Dataset excerpts:
----------
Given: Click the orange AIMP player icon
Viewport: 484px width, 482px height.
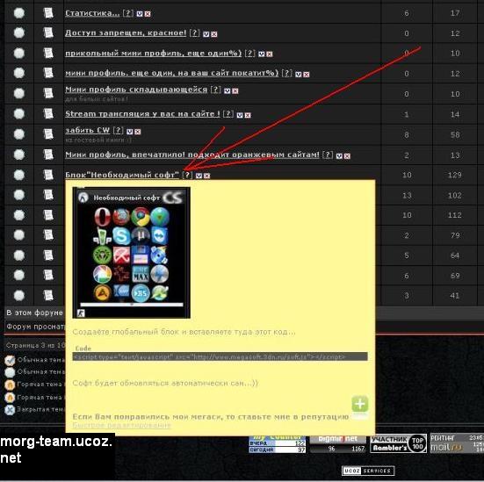Looking at the screenshot, I should [x=102, y=293].
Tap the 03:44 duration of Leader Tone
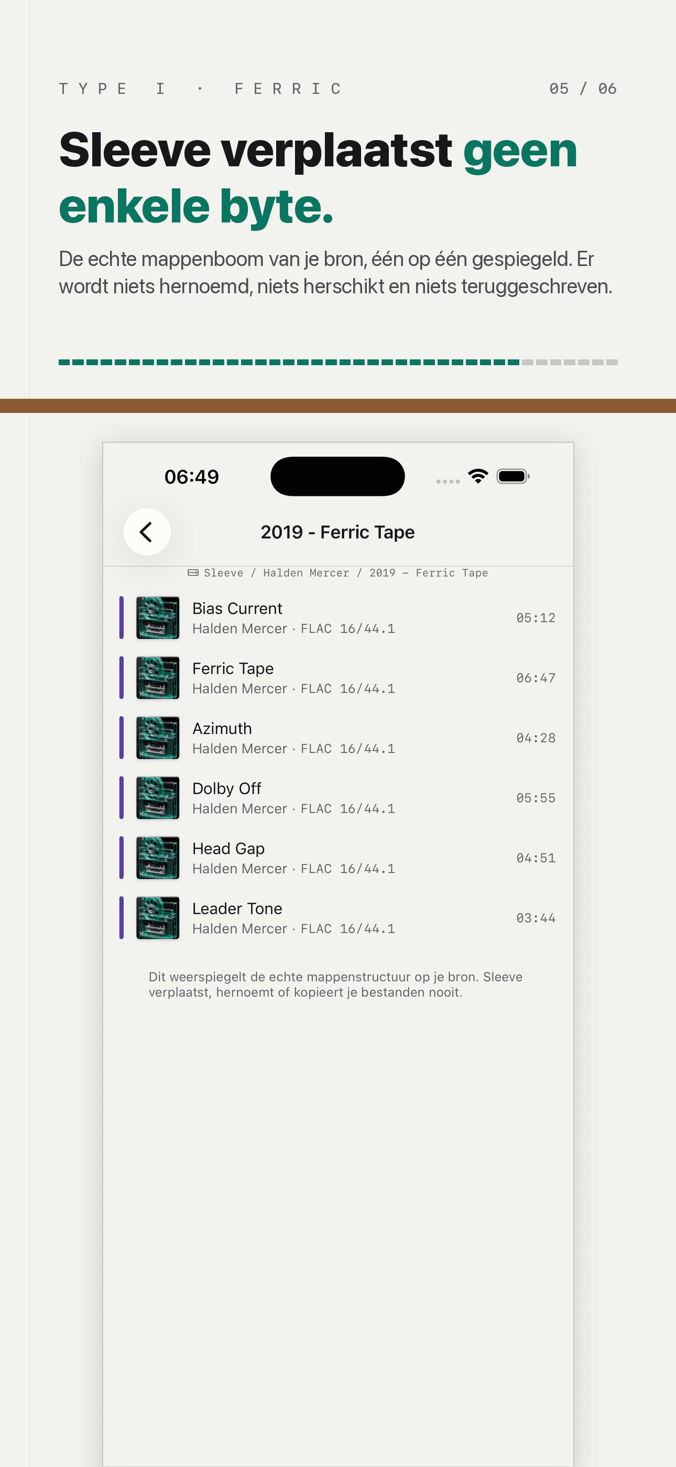The width and height of the screenshot is (676, 1467). [x=535, y=917]
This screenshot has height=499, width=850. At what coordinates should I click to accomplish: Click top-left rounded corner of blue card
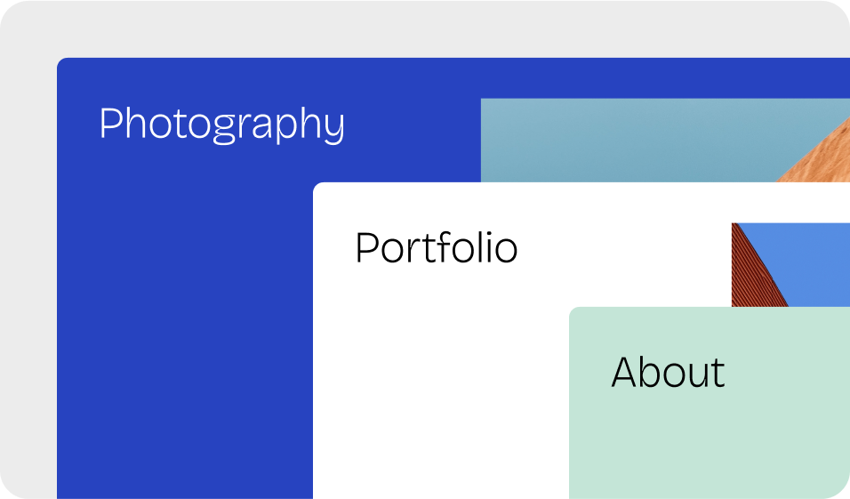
----------
What needs to be done:
Your copy should match the entries above exactly and contain no pictures.

Answer section:
Given: Click the orange AIMP player icon
Viewport: 484px width, 482px height.
Looking at the screenshot, I should [x=102, y=293].
Tap the 03:44 duration of Leader Tone
The width and height of the screenshot is (676, 1467). [x=535, y=917]
This screenshot has height=499, width=850. At what coordinates should I click to accomplish: Click top-left rounded corner of blue card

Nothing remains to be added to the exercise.